Task requirements.
(a) In the piece on implementing UDL, which two words does the author say are left out of The UDL Gears because they do not translate well?
(b) Continue the piece on implementing UDL from where it stops.
[Selected extract Boundary: Start]
Three Steps to Implementing UDL
During this episode of UDL in 15 Minutes with Mary Waldron and Michaela Clancy, Michaela shares how they began moving forward with Universal Design for Learning (UDL).
“As we started this, year two of this, we moved into the COVID response, but we didn’t want our educators to feel like we were adding one more thing to what we were already doing because it wasn’t… The very first year of this project, we were moving forward with a new district equity policy. We did quite a bit of stakeholder review with our community, and it was really important for us to address equity specifically… So, when I look back at the year one graphics that we were using in some of our presentations, you’ll see the multiple means of engagement, the multiple means of representation, multiple means of action and expression. You won’t see UDL, and it just sort of makes me laugh, but we needed them to know that this is not something else.” – Michaela
“How do we get started with UDL?” is always one of the main questions at the district level. Leaders like Michaela are concerned that UDL will feel like another layer and they want to achieve high levels of buy-in. Here are three guiding prompts I offer to help leaders wade through that very big question.
Know where you are: Every district is governed by mindsets, skills and practices. When it comes to UDL, I created The UDL Gears to communicate the mindsets, skills and practices associated with the framework. Because I was creating it for a global audience, you will not see certain words like variability and equity because they do not translate well. Instead, those concepts are woven into the descriptions used to clarify the mindsets, skills and practices. You can use The UDL Gears to doing introspective work at the district level. When you know what you’re heading toward, it’s easier to reflect on where you are. The UDL Gears can help you do that.
[Selected extract Boundary: End]
[Supplied material Boundary: Start]
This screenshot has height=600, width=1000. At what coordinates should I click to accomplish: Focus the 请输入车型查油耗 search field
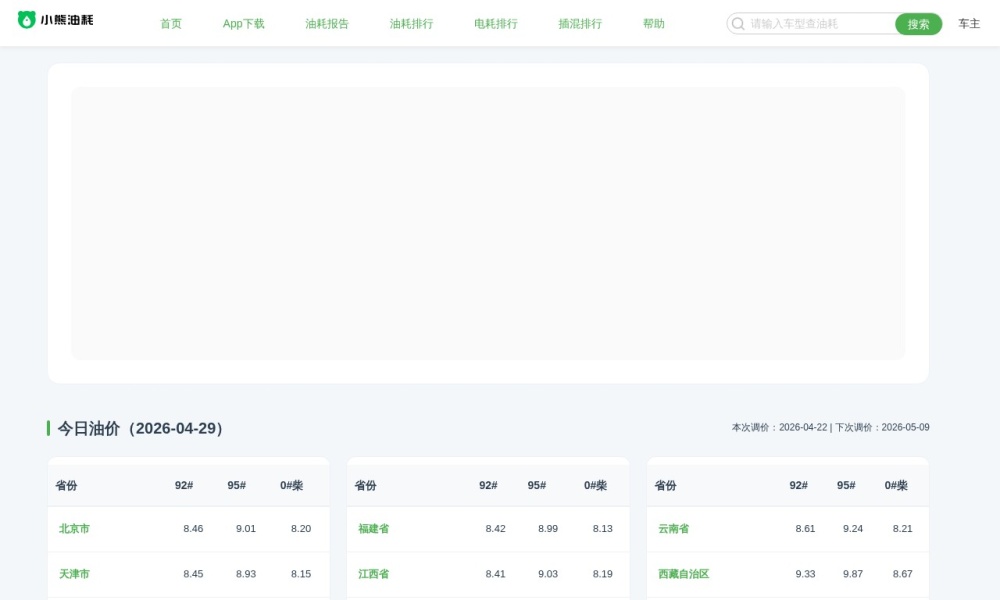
[Supplied material Boundary: End]
Numbered answers.
(a) Variability and equity.

(b)
Know what you’re already implementing: The initiatives within the district also paint a picture of a district’s mindsets, skills, and practices. How does this relate to UDL? The mere act of investigating all of your initiatives and seeing whether the mindsets, skills, and practices of those initiatives align with UDL will show you where growth and shift is needed. As Michaela noted during the episode, their district had already adopted a new district equity policy. They used that avenue to introduce the broad concepts of engagement, representation and action & expression but did not link back to UDL yet. They used another initiative to introduce aligned concepts which helped create that bridge when they began to name UDL.
Know who you want to impact: As with any initiative, you need to know who you want to impact. Because UDL should be adopted to impact all learners it can, again, feel overwhelming to everyone. An interesting twist on this is to look at teachers as an impact group. Many of my podcast guests have talked about using UDL to design their professional development and to focus on their staff as the learners. By helping staff build the associated skills and closely looking at their own practices, the mindset shifts associated with UDL implementation can occur with more ease. Everything we do is to improve learner outcomes, but teachers are the rich conduit to learners. We must support those who are the conduit.
I openly admit that I’m typically not one for numbered lists. I think they minimize and can misrepresent something that is really big. On the other hand, lists can act as a scaffold to help someone move toward something big. Mary and Michaela’s story acknowledge possibility. This list can help you grapple with the big question so “How do we get started with UDL” and propel you forward to support every learner’s journey as an expert learner.